Die marokkanische Zahnärztin bei Dr. Möller meinte, er solle heute keinen Rotwein trinken, da dies auf die gerade steingereinigten Zähne abfärben würde. Auch Tomaten sollten tabu sein. Zwei Stunden hatte er auf dem Stuhl verbracht und waren seine empfindlichen Zähne arg strapaziert, als er vor dem Weinregal stand und sich einen Chardonnay griff. Ein paar Weißbier durften auch noch die Reise mit nach Hause antreten. Sah gut aus, als er sich das Ergebnis im Spiegel betrachtete. Die Marokkanerin zeigte ihm zwar auch seinen arg von Karies angegriffenen rechten Schneidezahn von innen, jedoch war er sich sicher, dass er auch alle weiteren Eingriffe, ohne große Schwierigkeiten, über sich ergehen lassen würde.

Vor einigen Jahren hatte er noch oft Alkohol in sich geschüttet und war der Griff in das Weinregal nun auch nur deshalb von starkem Willen geprägt, da sein Wiesendealer sich schon über 5 Wochen rar gemacht hatte. Ein wenig Benebelung wollte er aber doch mal wieder haben.

Sie sollten ihm doch alle den Buckel runterrutschen. Das Fratzenbuch war wie fast immer auf Immer-On gestellt und gerade war er noch vollster Zuversicht, als ihm irgendetwas sehr quer über sein Gemüt rutschte. Diesmal war daher er es, der ordentlich vom Leder zog. Er braucht das auch, um sich abzureagieren, denn waren seine letzten Jahre ja auch nicht gerade leicht. Sein Kumpel aus dem All hatte ihm leider nie die genaue Wahrheit verraten, inwiefern es sich um seine Angebetete bestellte.

Als er am nächsten Morgen erwachte, wünschte er sich, dass alles einfach nur ein großer Haufen Käse sei, mit welchem ihm der Graupaul in Sachen seiner Pieze unterrichtete. Das Wort "unterrichtet", in diesem Zusammenhang zu benutzen, ist eigentlich falsch, da er schon oft genug darüber halt nie ganz korrekt in Kenntnis versetzt worden war. Es kam ihm daher doch auch wieder der Gedanke, dass es eben nicht jene Frau sein sollte, auf welche er so lange hoffte. Vielleicht, so dachte er auch an diesem Morgen wieder, war es doch nicht sie. Es würde wenn, so dachte er auch dies, keine sein können und er könne sich eine andere liebe Maus völlig frei wählen. Es gab doch tatsächlich auch sehr viele liebe Mäuse. Wenn sie, diese eine, das wüsste, so dachte er sich, wäre sie sicher enttäuscht, aber sei es ja auch doch eine wundervolle Vorstellung, jemanden an seiner Seite zu wissen, welcher über alle Maßen gut zu einem passen würde, und genau das hatte ihm der Gräuling nicht nur fest versprochen, sondern auch sehr nahe ans Herz gelegt. Also stand daher sein Wille auch felsenfest fest. Es konnte und sollte daher auch nur sie sein, und keine andere!

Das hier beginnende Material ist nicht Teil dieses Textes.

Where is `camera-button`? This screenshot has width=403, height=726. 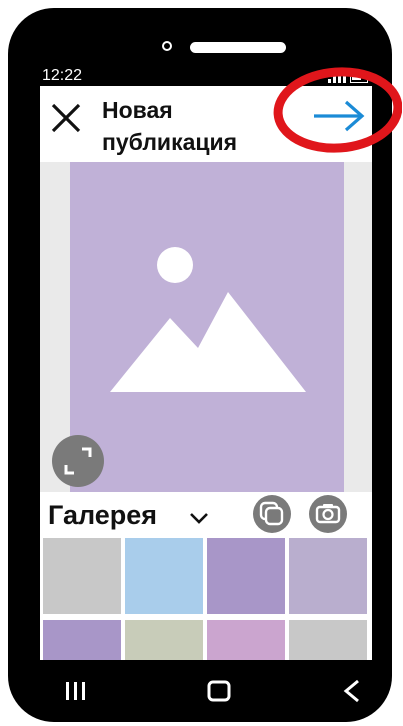
camera-button is located at coordinates (328, 514).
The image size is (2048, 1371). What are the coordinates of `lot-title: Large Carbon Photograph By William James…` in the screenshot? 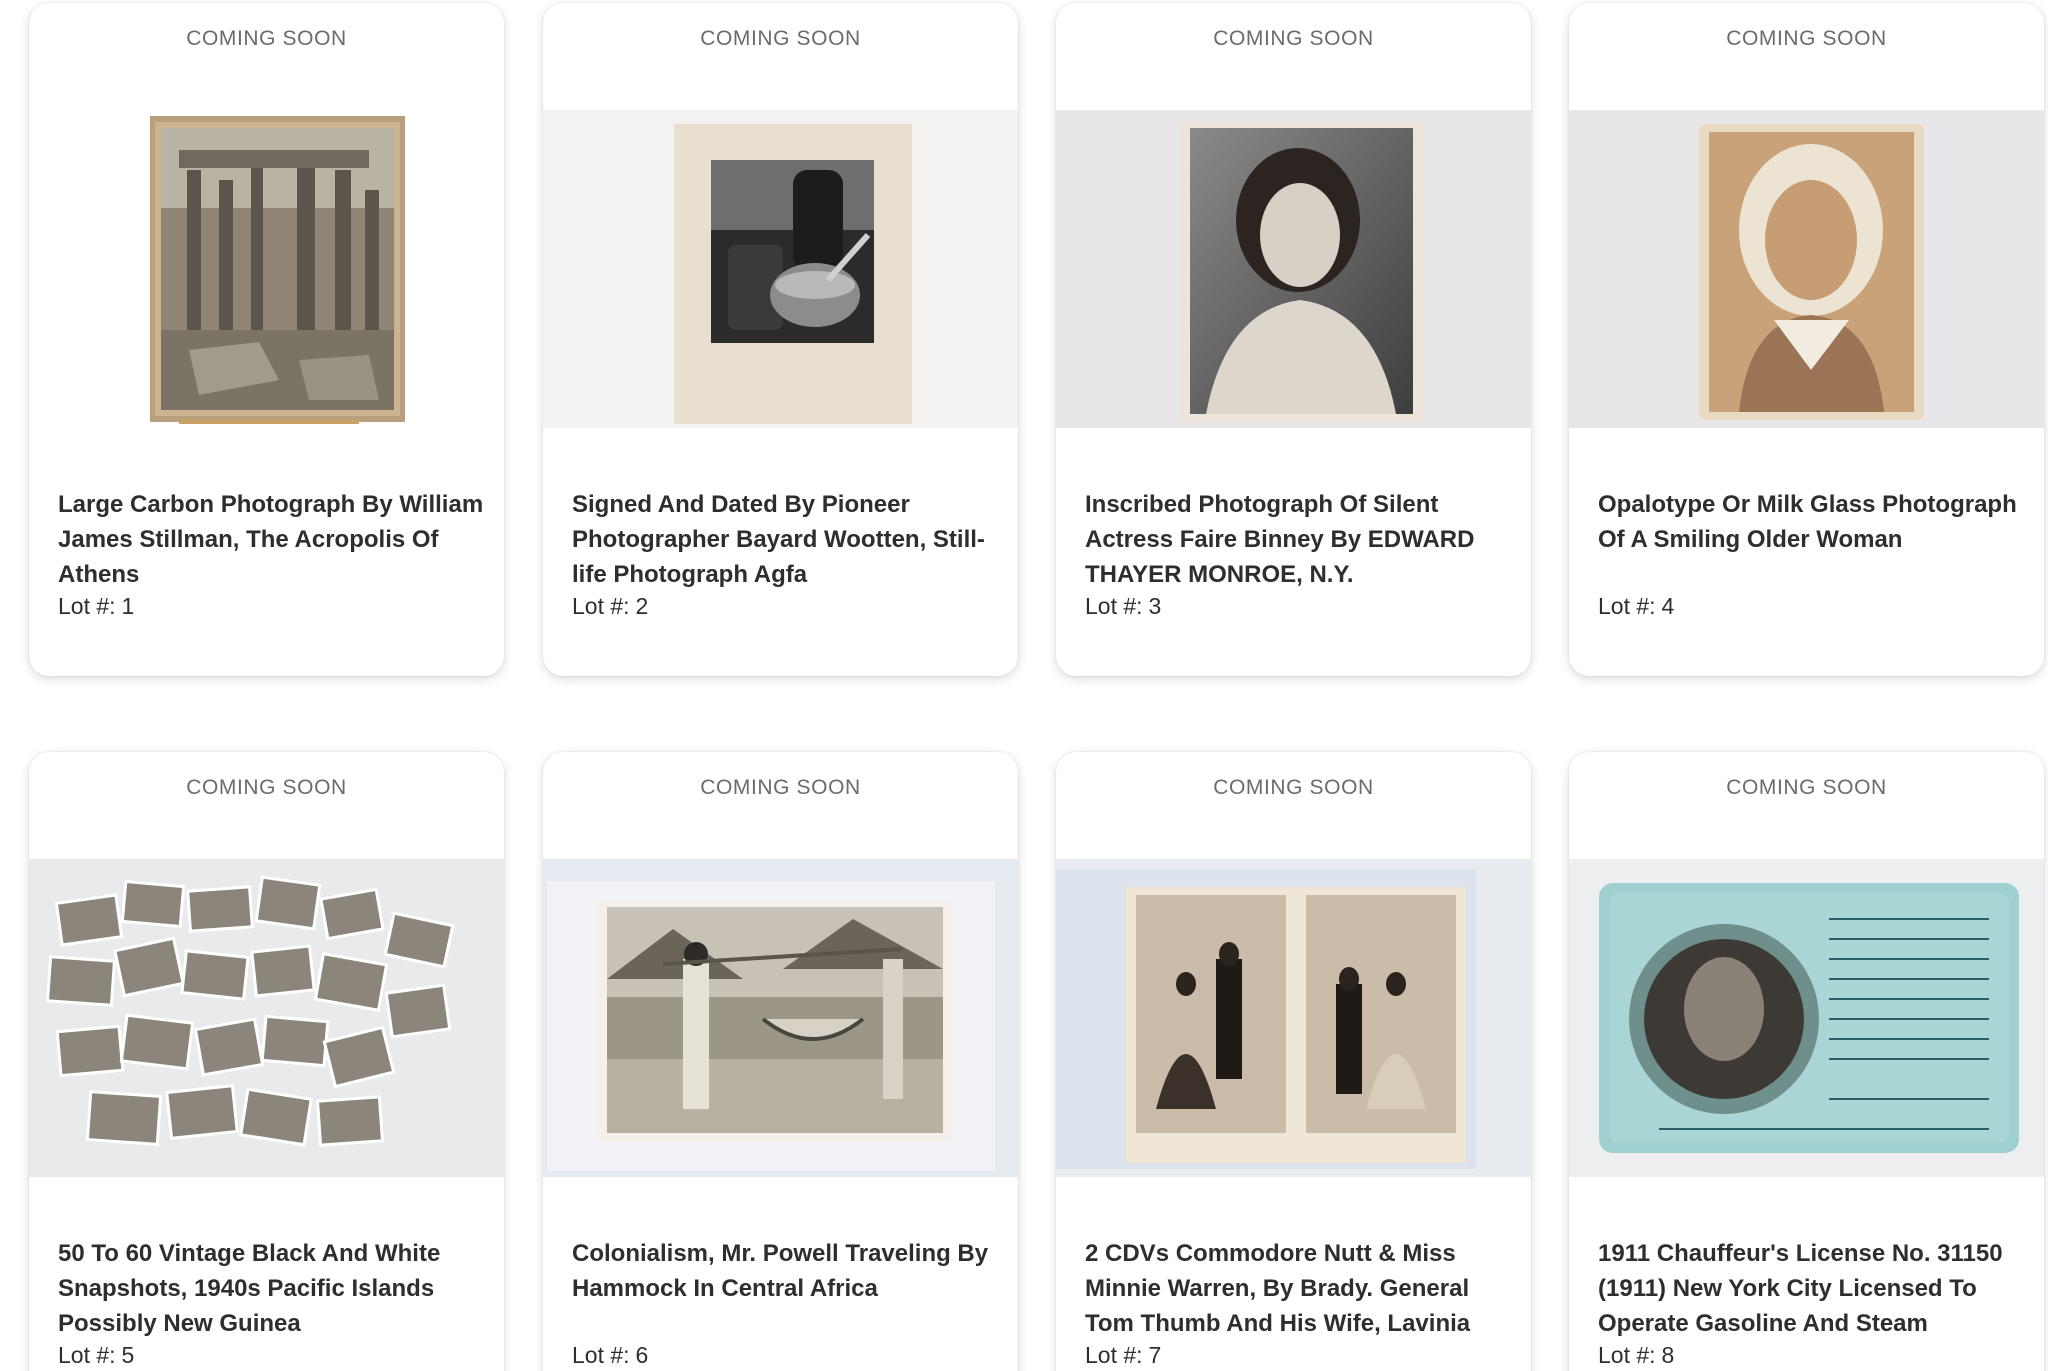 It's located at (271, 540).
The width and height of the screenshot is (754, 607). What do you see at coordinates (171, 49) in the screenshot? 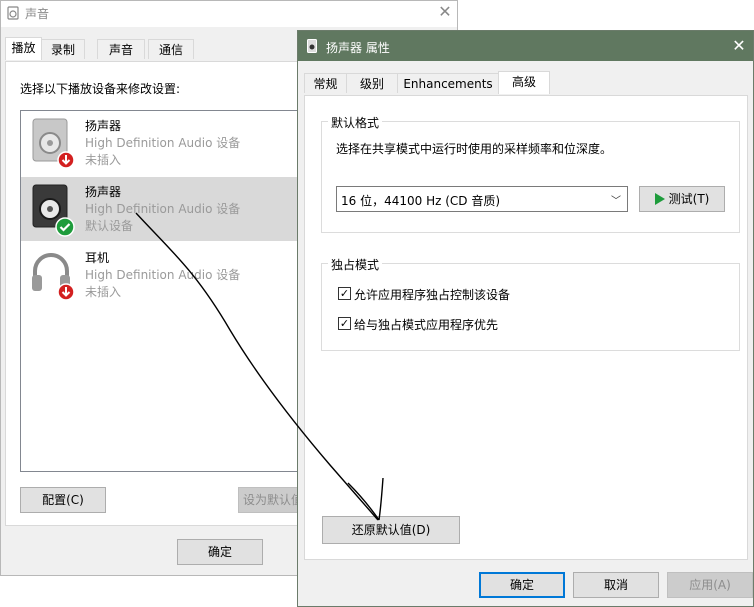
I see `tab-communications: 通信` at bounding box center [171, 49].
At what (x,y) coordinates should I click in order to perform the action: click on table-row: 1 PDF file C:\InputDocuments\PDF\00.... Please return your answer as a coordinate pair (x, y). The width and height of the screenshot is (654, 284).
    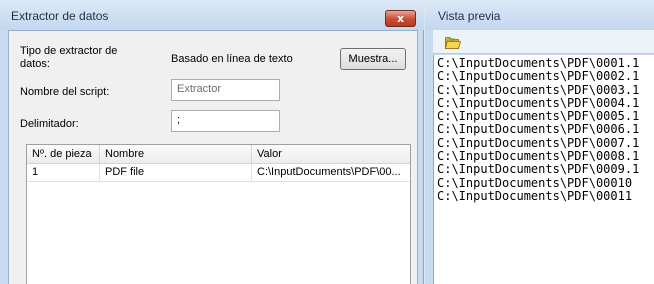
    Looking at the image, I should click on (218, 173).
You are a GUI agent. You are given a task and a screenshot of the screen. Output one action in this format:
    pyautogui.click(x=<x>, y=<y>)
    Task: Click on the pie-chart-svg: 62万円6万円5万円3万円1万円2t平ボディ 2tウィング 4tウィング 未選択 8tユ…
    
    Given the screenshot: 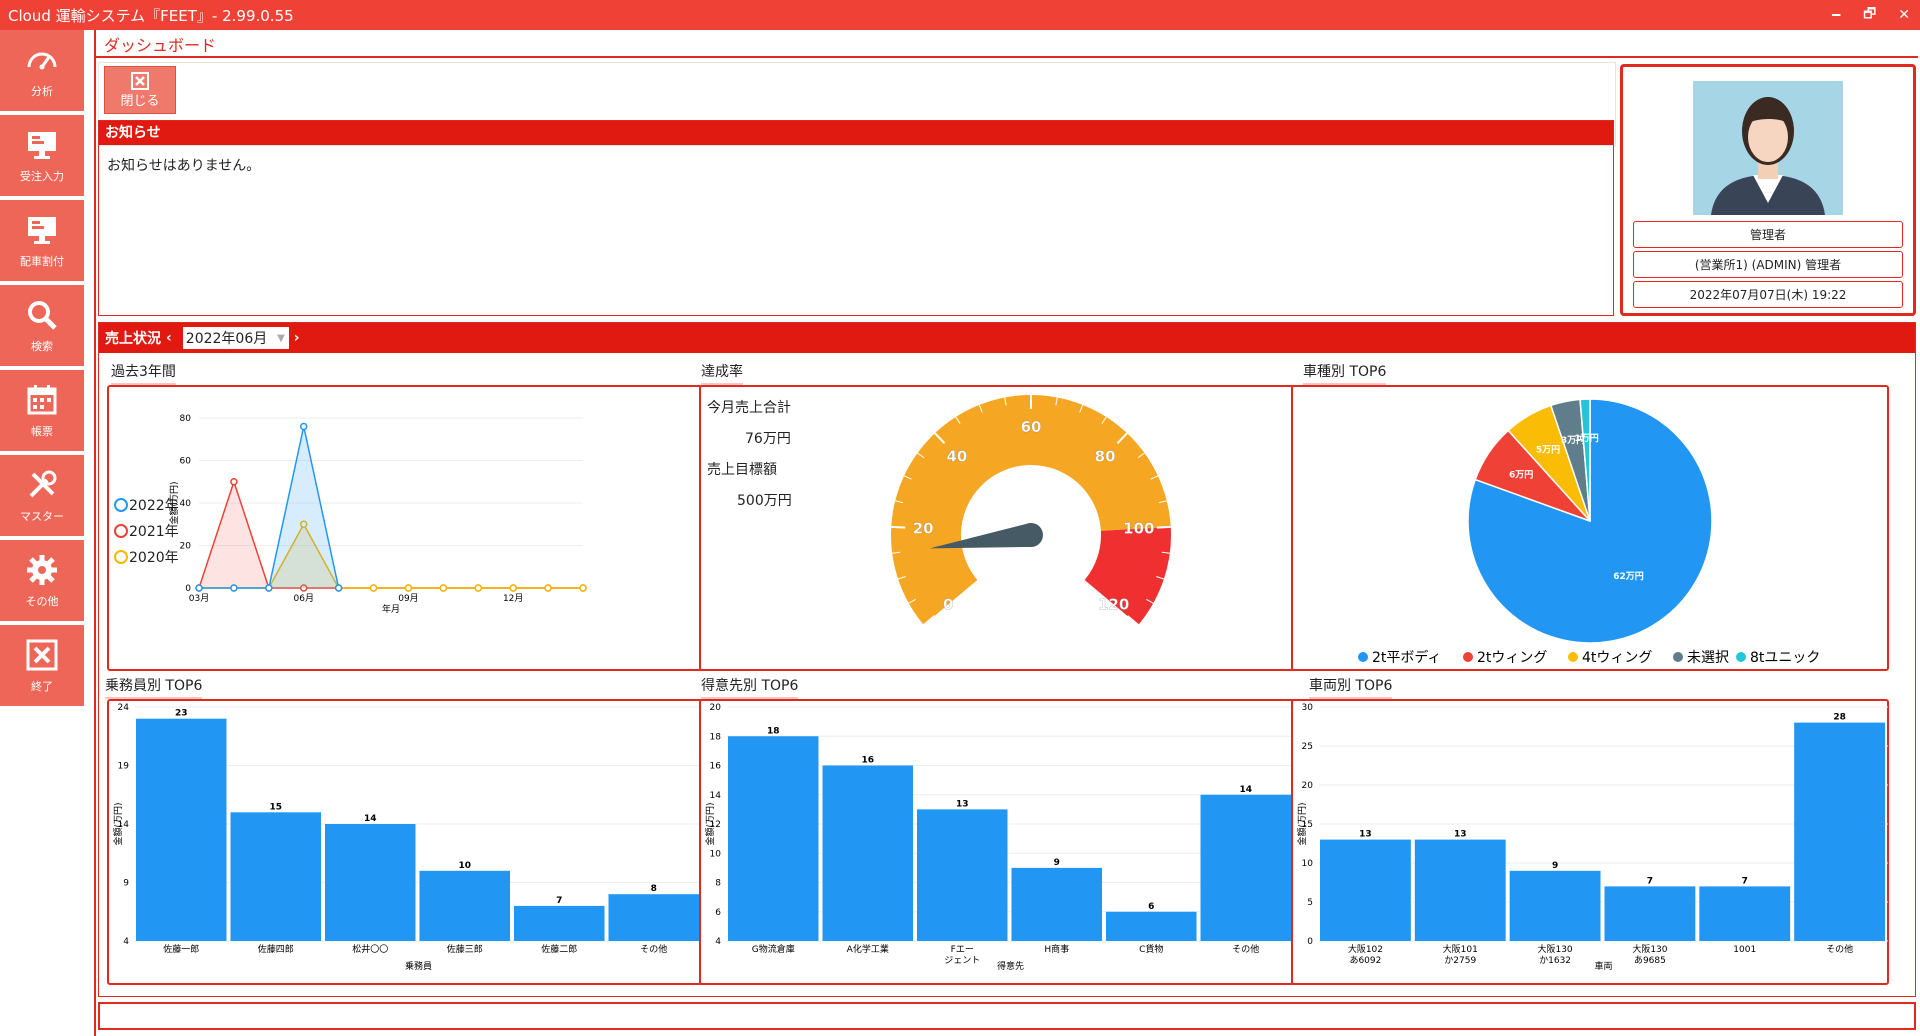 What is the action you would take?
    pyautogui.click(x=1589, y=532)
    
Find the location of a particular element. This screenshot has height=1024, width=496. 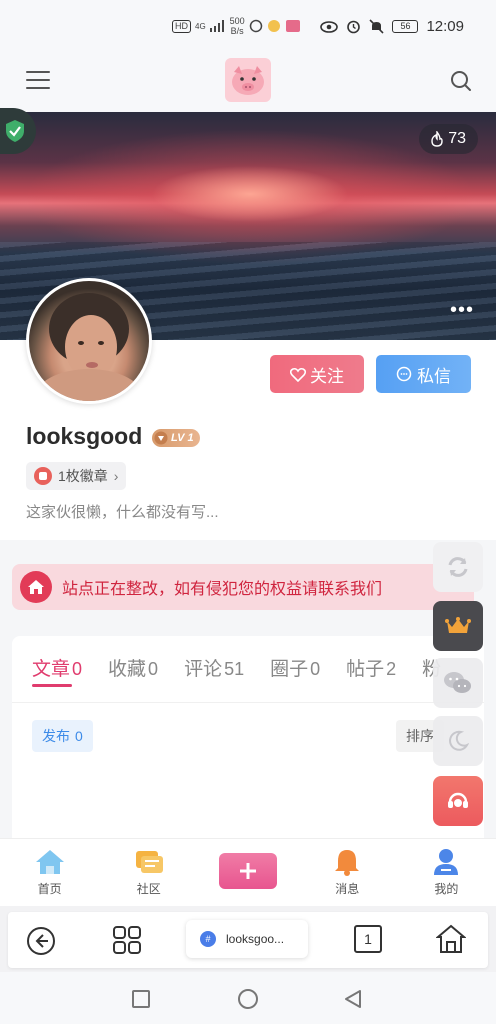

tab-favorites: 收藏 0 is located at coordinates (133, 668).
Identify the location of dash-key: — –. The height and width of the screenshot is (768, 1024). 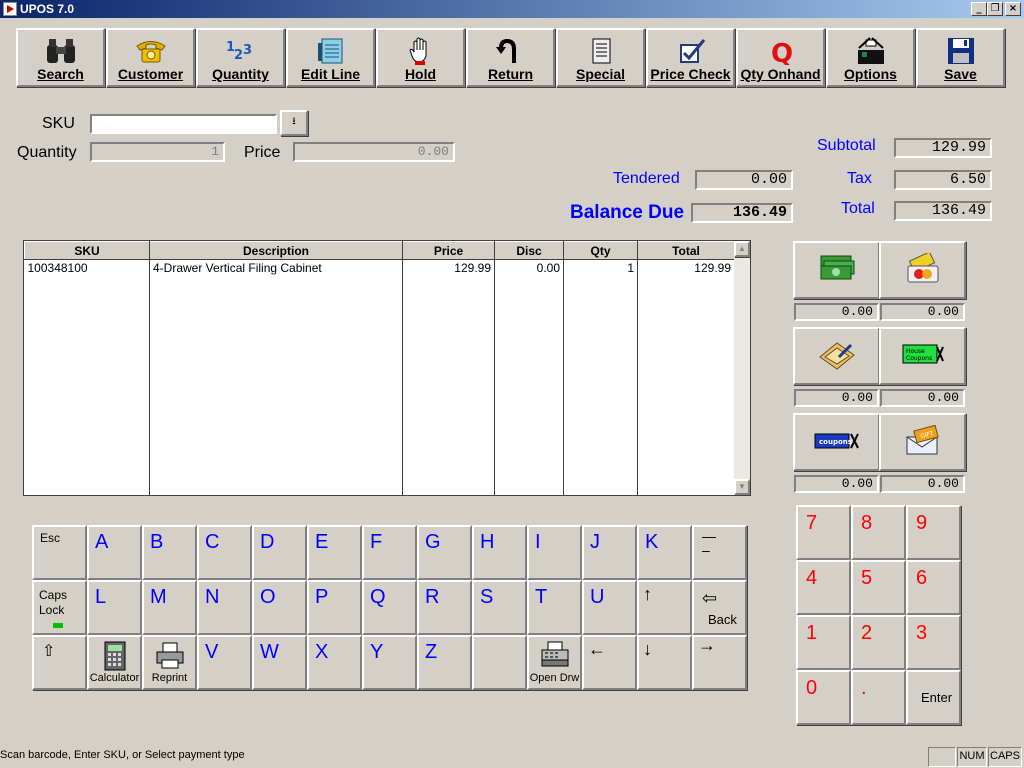
(720, 552).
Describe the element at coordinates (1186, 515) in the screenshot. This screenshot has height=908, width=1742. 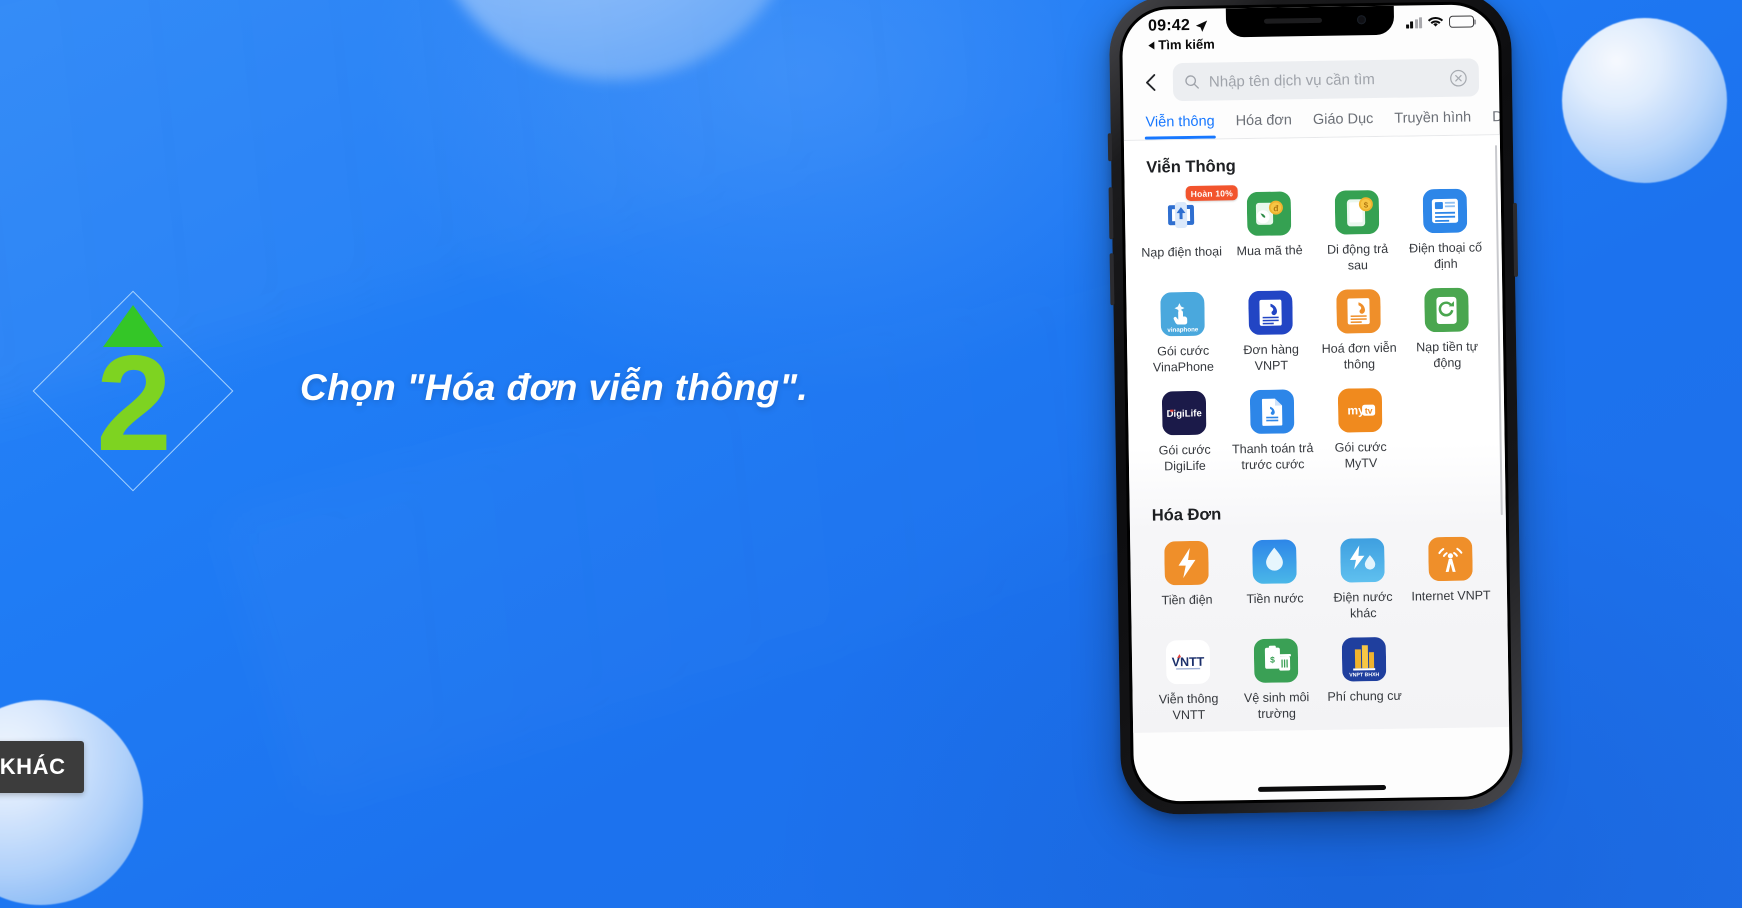
I see `section-title: Hóa Đơn` at that location.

Die Zeilen im Geist des Alkoholkopfes waren geschrieben und was einmal geschrieben war, sollte auch so stehen gelassen werden. Dies hatte er aus den jahrelangen Begegnungen mit Graupapagei auch gelernt. Authentizität war wichtig und auch nicht zu unterschätzen, im Plan der Unternehmung.

Ein Tag Pause war dann aber doch in seinem Kurzstreikprogramm genehmigt. Sie werden schon noch den fetten Faustschlag verspüren, so wusste er, und seine Schildkröte wartete mit gierigem Schnabel auf die nächste Heuschrecke. Es war wie immer ein Festmahl für die kleine süßenergische Schnapperin.

Seine Schwester besuchte ihn an diesem Morgen auch wieder. Sie brachte ein lila Vermerk-Büchlein als Schwesterngeschenk und einen Text über den Vietnamkrieg mit, welchen sie bei einer Vorlesung in der Stadt erhalten hatte. "Das amerikanische Trauma" war die Überschrift, und zeigte Graumann mit seinem Finger sehr energisch auf diesen Text, damit Kater ihn auch lesen würde. Das sollte wichtig sein!